The number of people that one infected person can infect varies. It has been estimated that one infected person can infect on an average between two and three other people [28]. This makes COVID-19 more infectious than influenza, but less than measles [29]. COVID-19 infections often spread in clusters, where infections can be traced back to one index person at a particular geographical location. There are also "super-spreading events", where many people are infected by one person.

Cause of COVID-19 disease

Coronavirus disease 2019 (COVID-19) is caused by severe acute respiratory syndrome coronavirus 2 (SARS-CoV-2) which is a strain of coronavirus [30]. 

Each infected person on an average can spread the infection to 5.7 persons according to estimates by epidemiological studies.

Diagnosis of CVID-19 disease

The presence of SARS-CoV-2 is detected by real-time reverse transcription-polymerase chain reaction (rRT-PCR) [31] which detects the presence of viral RNA fragments [32]. The test detects the virus RNA but not the infectious virus. The test is usually done on respiratory samples obtained by a nasopharyngeal swab. A nasal swab or sputum sample may also be used [33,34]. Usually, the results are available within a few hours.

The specificity and sensitivity of the rRt-PCR test is not known but some authors have estimated the pooled sensitivity to rRT-PCR as 89% (95%CI: 81-94%).  False negatives are as low as 2% and as high as 37%. The false positives rates are about 5% or lower.

CT scans of the chest may be useful in the clinical diagnosis of COVID-19  in a person with a high index of clinical suspicion of infection but scans are not recommended for routine screening. In early infections, bilateral asymmetric multilobar ground-glass opacities are seen at the periphery in the posterior aspect of the lungs. 

Lung consolidation, subpleural dominance, lobular septal thickening with variable alveolar filling may appear as the disease progresses.

Prevention of COVID-19 disease

Preventive measures to reduce the chances of infection include:

• Staying at home 
• Avoiding crowded places
• Wearing a mask in public 
• Keeping distance from others
• Ventilating indoor spaces
• Washing hands with soap and water often and for at least 20 sec
• Practicing good respiratory hygiene
• Avoiding touching the eyes, nose, or mouth with unwashed hands

CDC advises individuals who are diagnosed with COVID-19 or who believe they may be infected to stay home except when getting medical care. Individuals should call ahead before visiting a healthcare provider. They must wear a mask before they enter the healthcare provider's office and when they are in any room or vehicle with another person. When coughing and sneezing the mouth and nose must be covered with a tissue. Regular handwashing with soap and water should be carried out and there should be no sharing of personal household items [35,36].

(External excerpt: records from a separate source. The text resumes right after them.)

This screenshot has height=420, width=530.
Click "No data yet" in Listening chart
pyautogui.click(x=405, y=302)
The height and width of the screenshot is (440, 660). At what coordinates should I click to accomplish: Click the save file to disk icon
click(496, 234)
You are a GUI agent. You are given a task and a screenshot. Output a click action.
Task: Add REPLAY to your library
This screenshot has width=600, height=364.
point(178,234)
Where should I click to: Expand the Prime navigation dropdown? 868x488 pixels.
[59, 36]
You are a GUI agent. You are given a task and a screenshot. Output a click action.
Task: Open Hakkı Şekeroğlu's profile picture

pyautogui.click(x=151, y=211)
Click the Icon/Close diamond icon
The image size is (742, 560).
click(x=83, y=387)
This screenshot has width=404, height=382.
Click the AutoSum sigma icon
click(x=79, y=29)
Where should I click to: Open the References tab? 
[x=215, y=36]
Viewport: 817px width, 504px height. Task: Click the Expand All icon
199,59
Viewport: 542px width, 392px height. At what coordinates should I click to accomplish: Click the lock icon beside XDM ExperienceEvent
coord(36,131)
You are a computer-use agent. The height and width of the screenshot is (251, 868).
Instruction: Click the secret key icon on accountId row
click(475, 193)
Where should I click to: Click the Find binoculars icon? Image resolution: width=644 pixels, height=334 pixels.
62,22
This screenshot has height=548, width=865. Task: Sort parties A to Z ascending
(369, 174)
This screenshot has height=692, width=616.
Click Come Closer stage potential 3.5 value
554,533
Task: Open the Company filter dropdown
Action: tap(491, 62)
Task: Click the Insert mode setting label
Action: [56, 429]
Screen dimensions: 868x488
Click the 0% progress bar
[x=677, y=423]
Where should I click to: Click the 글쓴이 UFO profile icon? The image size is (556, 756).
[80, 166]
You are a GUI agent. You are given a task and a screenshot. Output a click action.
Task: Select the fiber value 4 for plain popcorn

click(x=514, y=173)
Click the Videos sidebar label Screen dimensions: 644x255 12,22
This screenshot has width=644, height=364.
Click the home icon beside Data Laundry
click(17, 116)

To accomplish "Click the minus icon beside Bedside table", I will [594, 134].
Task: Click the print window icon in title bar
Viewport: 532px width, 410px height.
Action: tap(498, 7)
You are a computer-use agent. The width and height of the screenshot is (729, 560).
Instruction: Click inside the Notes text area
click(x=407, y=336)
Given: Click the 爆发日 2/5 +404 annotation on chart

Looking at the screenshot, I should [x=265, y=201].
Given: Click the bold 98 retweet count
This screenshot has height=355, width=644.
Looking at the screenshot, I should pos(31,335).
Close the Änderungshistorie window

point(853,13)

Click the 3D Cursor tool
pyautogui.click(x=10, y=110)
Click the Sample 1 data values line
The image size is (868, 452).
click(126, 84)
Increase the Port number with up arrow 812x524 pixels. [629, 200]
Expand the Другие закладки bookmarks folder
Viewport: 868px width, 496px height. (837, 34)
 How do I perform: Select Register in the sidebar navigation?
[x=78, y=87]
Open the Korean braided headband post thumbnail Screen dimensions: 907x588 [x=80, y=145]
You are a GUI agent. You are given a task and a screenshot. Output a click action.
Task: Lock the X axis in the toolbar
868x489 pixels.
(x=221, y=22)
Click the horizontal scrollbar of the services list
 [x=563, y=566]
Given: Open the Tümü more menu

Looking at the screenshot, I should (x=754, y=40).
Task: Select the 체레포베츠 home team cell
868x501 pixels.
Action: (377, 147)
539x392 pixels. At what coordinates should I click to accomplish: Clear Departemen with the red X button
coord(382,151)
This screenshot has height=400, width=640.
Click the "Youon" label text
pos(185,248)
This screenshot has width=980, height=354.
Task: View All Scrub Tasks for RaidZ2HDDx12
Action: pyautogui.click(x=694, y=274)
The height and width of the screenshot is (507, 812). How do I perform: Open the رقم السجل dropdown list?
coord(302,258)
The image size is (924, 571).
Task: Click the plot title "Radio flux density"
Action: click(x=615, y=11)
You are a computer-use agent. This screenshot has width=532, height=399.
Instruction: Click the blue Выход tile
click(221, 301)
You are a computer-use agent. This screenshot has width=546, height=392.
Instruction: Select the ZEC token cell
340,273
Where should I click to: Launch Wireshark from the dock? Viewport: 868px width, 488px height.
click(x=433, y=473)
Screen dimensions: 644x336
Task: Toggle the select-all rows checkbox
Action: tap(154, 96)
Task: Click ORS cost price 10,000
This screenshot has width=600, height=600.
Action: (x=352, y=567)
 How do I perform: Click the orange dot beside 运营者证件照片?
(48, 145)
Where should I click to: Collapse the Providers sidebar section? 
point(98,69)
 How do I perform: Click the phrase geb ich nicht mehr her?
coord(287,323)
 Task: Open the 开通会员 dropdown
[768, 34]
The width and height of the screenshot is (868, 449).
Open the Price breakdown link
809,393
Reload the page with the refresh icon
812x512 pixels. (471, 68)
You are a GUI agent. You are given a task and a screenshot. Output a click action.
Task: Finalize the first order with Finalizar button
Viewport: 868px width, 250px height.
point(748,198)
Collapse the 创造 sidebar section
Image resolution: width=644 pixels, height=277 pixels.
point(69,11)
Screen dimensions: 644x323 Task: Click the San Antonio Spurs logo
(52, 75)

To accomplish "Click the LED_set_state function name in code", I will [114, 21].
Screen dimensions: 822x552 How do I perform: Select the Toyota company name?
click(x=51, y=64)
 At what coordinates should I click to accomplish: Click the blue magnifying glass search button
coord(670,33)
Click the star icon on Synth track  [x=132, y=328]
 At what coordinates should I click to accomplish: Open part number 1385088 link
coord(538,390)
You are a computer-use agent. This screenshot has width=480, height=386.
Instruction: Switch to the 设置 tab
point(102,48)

The UK medicines regulator MHRA granted regulatory approval for the first COVID-19 vaccine on 2 December 2020 [37].

COVID-19 vaccine

Ideally, a pandemic vaccine should be delivered in a single shot making it possible to stretch supplies to cover a lot of people. It should trigger no side effect more significant than a sore arm. The vaccine should be easy to ship and store.

Several vaccines have been approved by national health agencies and these include ChAdOx1 nCoV-19 by Oxford University and AstraZeneca, Tozinameran from Pfizer–BioNTech (German), BBIBP-CorV by Sinopharm (China), CoronaVac by Sinovac (China), mRNA-1273 by Moderna (USA), and Gam-COVID-Vac by Gamaleya Research Institute (USSR).

The Moderna and Pfizer vaccines are mRNA vaccines. Such vaccines contain part of the coronavirus' genetic code which is injected into the body, triggering the body to begin making viral proteins, which trains the immune system to attack the virus.

The Sinovac’s CoronaVac is an inactivated vaccine. It uses killed viral particles to expose the body's immune system to the virus without risking a serious disease response. This inactivated virus vaccine is like most other traditional vaccines produced and successfully used in the past.

The mRNA vaccines on the other hand are a new type of vaccine and there is currently no successful example of them being used in the population in the past.  

By December 2020, more than 10 billion vaccine doses had been preordered by several countries [38] with Canada leading the pack. About half of the doses were purchased by high-income countries comprising about 14% of the world's population [39].

Pfizer, Moderna, and AstraZeneca have predicted a manufacturing capacity of 5.3 billion doses in 2021, which can be used to vaccinate about 3 billion people (two doses per person). 

Because of high demand from richer countries in 2020–21, people in poorer developing countries may not receive vaccinations from these manufacturers until 2023 or 2024 [38].

On 4th February the Secretary of Health and Human Services in the USA  issued a Declaration to provide liability immunity to individuals and entities  “against any claim of loss caused by, arising out of, relating to, or resulting from the manufacture, distribution, administration, or use of medical countermeasures (Covered Countermeasures), except for claims involving “willful misconduct”[40].

Similarly, the UK government announced in December 2020 that “it had granted Pfizer legal indemnity protecting the American pharmaceutical company from civil lawsuits due to any unforeseen complications arising from problems with its COVID-19 vaccine’ [41].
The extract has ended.